Koji menggaruk kepalanya, "Iya, aku lupa."
Rei mendengus kesal.
"Lain kali kalian harus hati-hati. Bagaimana kalau ada wartawan nakal membuat gosip tentang kalian berdua? Kalian sekarang sudah menjadi aktris kelas satu. Jangan sembarangan keluar," tambah Mina.
"Kami hanya pergi ke taman bermain di dekat sini," Koji masih berusaha membela diri.
Rei dan Mina menggeleng bersamaan.
Ah, aku jengah dengan semua ini. Aku suka sekali akting tapi bukan seperti ini yang aku inginkan.
Sejak menjadi Bidadari Merah rasanya ruang lingkupku semakin sempit. Aku seperti bukan diriku saja. Apalagi setelah aku pindah ke apartemen baru yang disediakan Daito untukku. Semua rasanya semakin sesak. Rei dan Mina hanya mengunjungiku atau menginap saat mereka libur atau tidak ada jadwal pementasan, seperti sekarang.
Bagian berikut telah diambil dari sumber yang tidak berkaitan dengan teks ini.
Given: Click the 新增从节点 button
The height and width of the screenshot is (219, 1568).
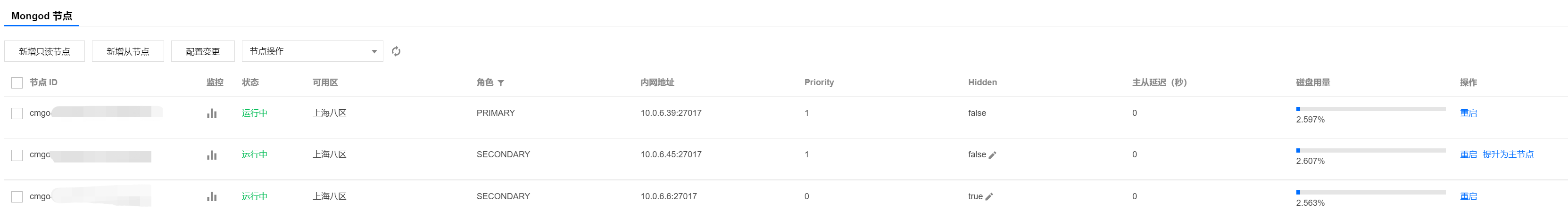Looking at the screenshot, I should point(128,52).
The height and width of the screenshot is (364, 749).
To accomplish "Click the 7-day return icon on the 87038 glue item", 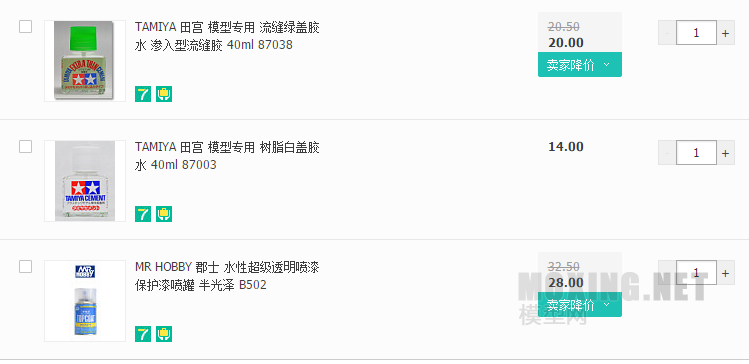I will point(143,94).
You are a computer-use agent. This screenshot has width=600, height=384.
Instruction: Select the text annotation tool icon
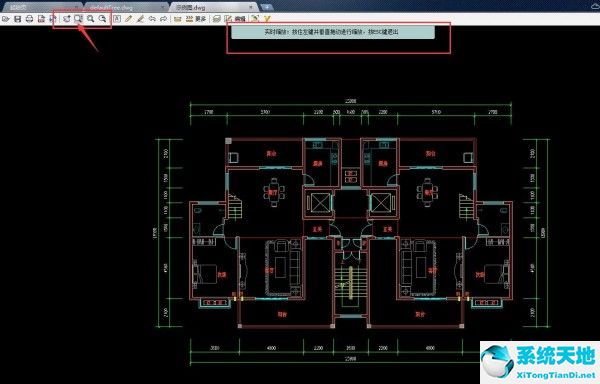click(x=117, y=18)
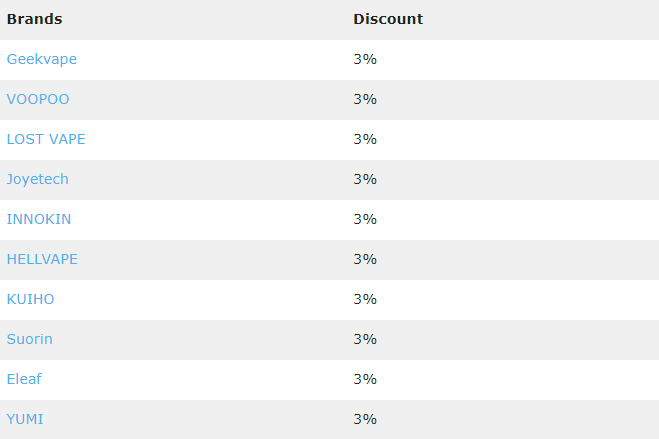
Task: Open the Joyetech brand link
Action: click(x=37, y=179)
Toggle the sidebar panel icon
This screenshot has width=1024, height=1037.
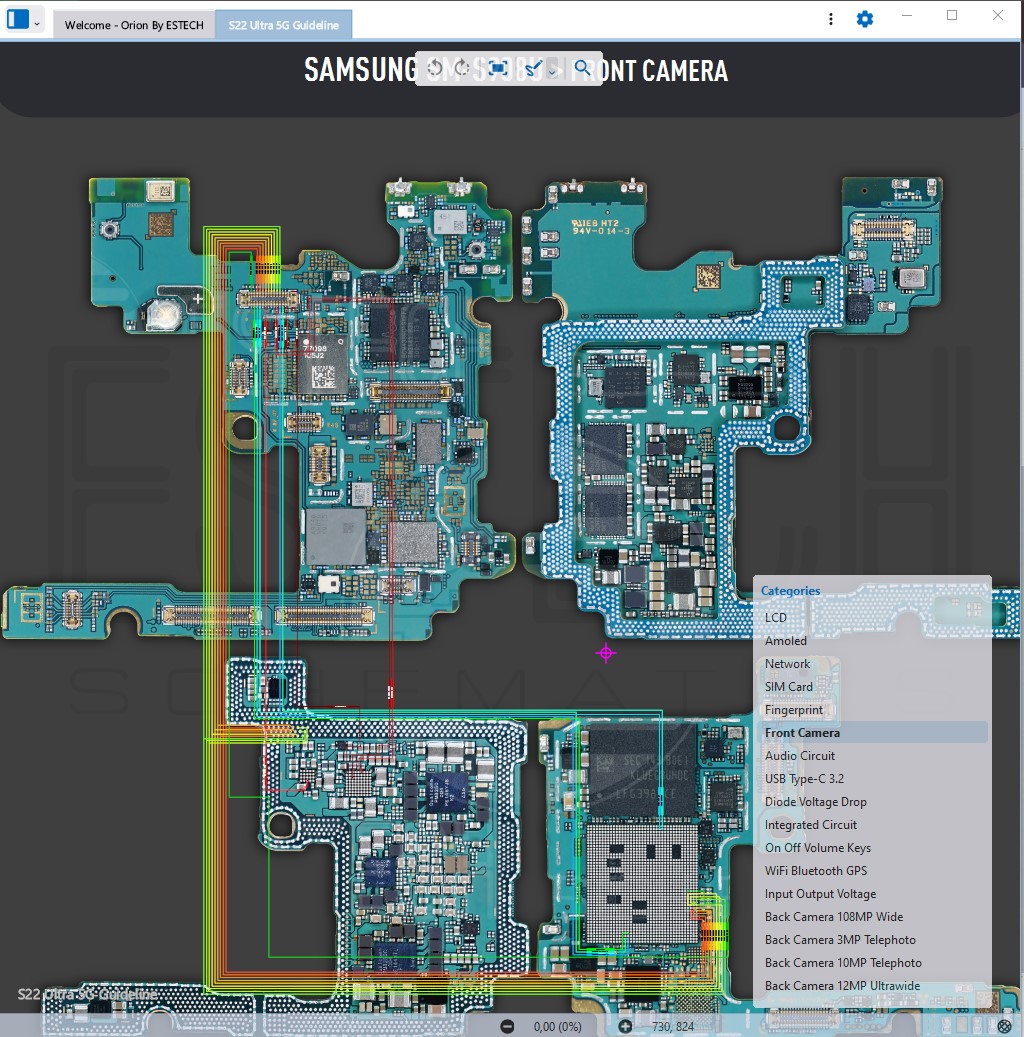18,20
Sepi rasanya. Jadwalku selalu padat dengan syuting, wawancara dan latihan.
"Maya,"
Aku tersentak. Rei, Mina dan Koji tengah menatapku. Aku melamun terlalu lama.
"Kau kenapa?" Tanya Rei.
"Aku mengantuk," kilahku seraya meringis lebar.
Koji melirik padaku dan aku mengabaikan ekspresi bingung semua orang yang melihat keanehanku.
"Koji, terima kasih untuk hari ini."
Koji hanya tersenyum padaku, "Sebaiknya aku pulang agar kau bisa istirahat,"
Sekali lagi aku lega karena kepergian Koji. Akupun segera masuk ke kamar tidur. Masih ku dengar gerutuan Rei sebelum pintu kamarku tertutup sempurna. Seketika aku terduduk di lantai, bersandar pada pintu dan memeluk kakiku. Setetes air mata langsung jatuh dari sudut mataku. Rasa perih ini tidak bisa kutahan lagi. Sakit.
Masumi...beri aku kekuatan untuk menjalani semua ini. Kau pasti juga merasakan hal yang sama denganku kan? Padahal aku sudah berjanji untuk tidak menangis....maafkan aku...
***
Kampung halaman Bidadari Merah, Pemakaman Mayuko 5 bulan yang lalu.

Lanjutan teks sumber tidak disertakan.